Some monumental news in this week's goings-on: none other than The Mr. Martin Parr here in the flesh in one of America's greatest flyover zones (hey a little self-deprecating humor goes a long way here in the Rust Belt), lecturing at the Akron Art Museum, Thursday 6 March at 630pm.
I remember first reading about Parr in the Magnum biography, I was a college senior hellbent on becoming a documentary photojournalist who was gonna change the world and pictures would be my weapon. So I'm trudging along, drooling over the words and photos of Paolo Pellegrin, Alex Majoli, Alex Webb, Josef Koudelka, etc.--then up out of left field comes this Martin Parr character w/ his garish colors, harsh flash, awkward compositions, and the anecdotes about his rocky start w/ Magnum as many of the group's hardcore photojournalists (likely including many of the ones I admired) flat out rejected the merits of his work and how it might contribute to the collective vision of the agency. But I couldn't stop devouring his photography; by the time I picked myself up off the floor from laughing uncontrollably after the second or third straight viewing of his Autoportraits series--I was hooked.

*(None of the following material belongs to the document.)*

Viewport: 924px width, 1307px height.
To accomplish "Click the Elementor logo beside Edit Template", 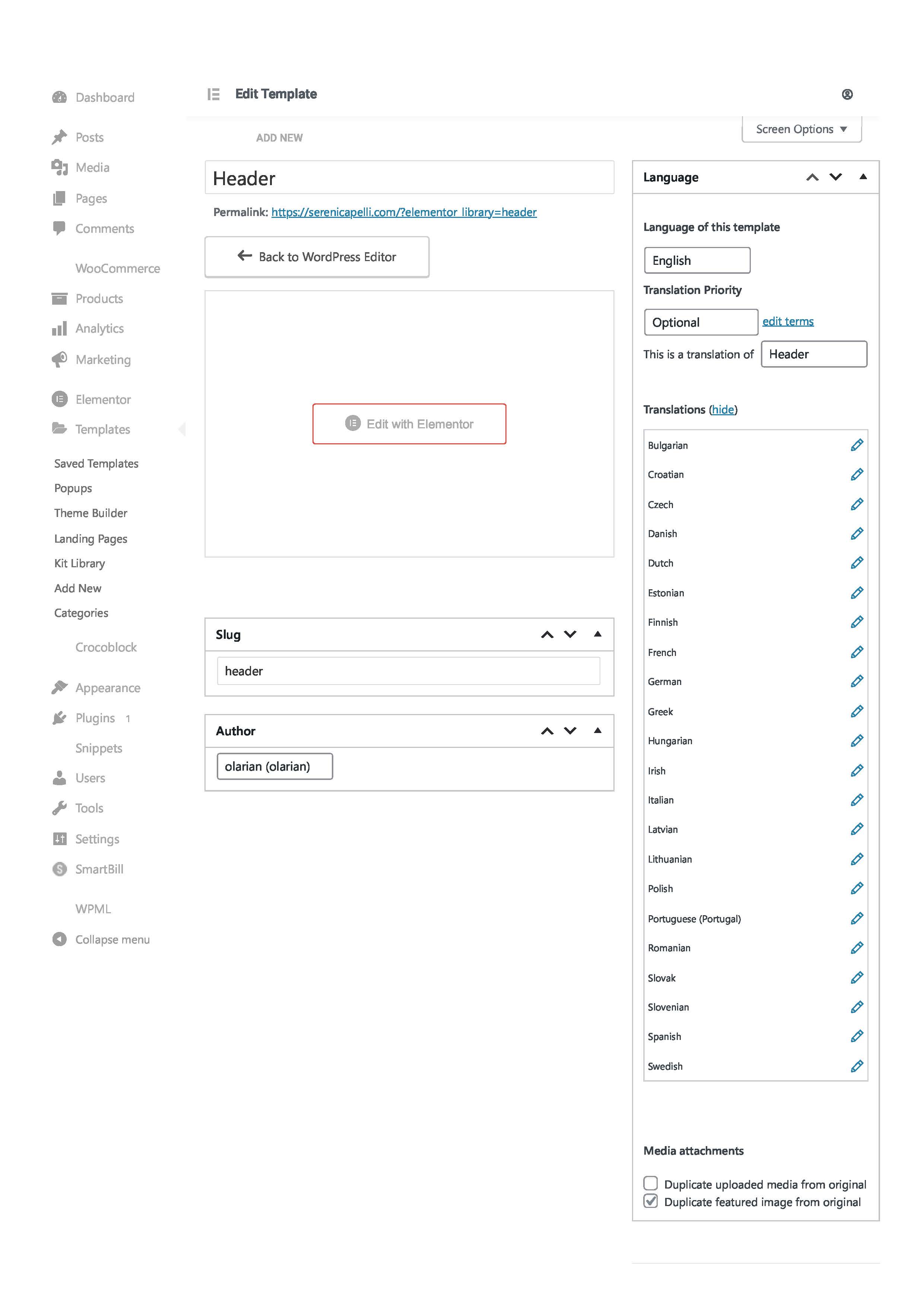I will (x=213, y=94).
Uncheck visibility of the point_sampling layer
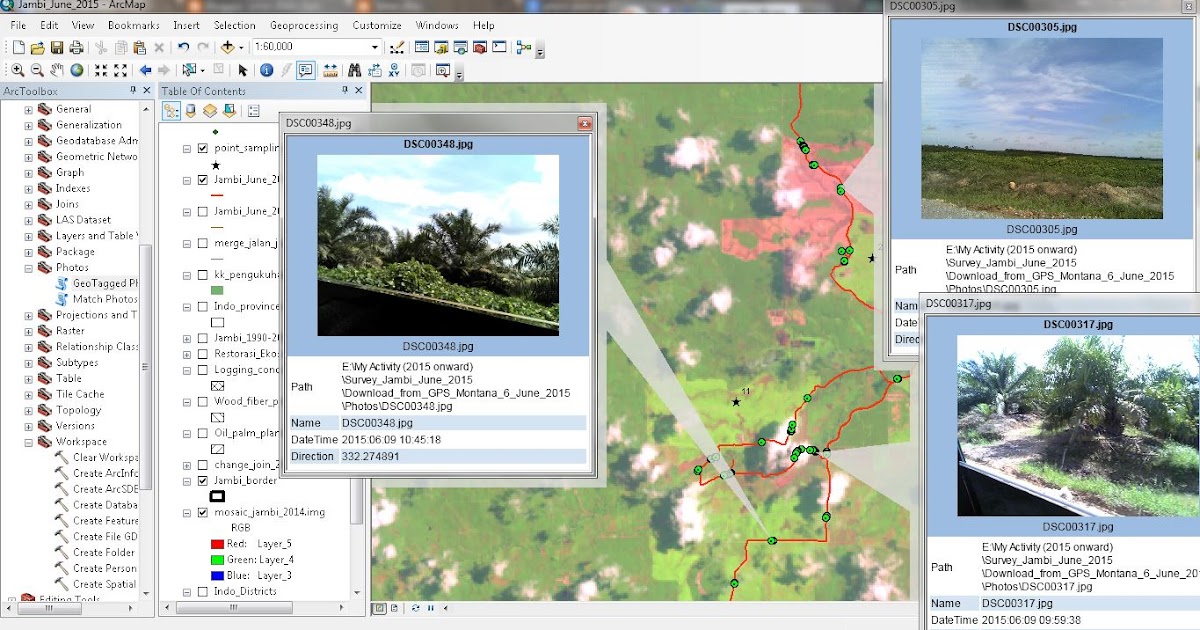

Discovering Parr's work was an early first step in re-examining and re-aligning my perspectives about my photography, and about photojournalism in general, and a catalyst for looking at the wider realm of photography outside of the newspaper-oriented photojournalism of my education up to that point. Most importantly it gave me further fuel to use photography as a form of cultural anthropology as well as critical examination of society and modern life, but now w/ fresh eyes.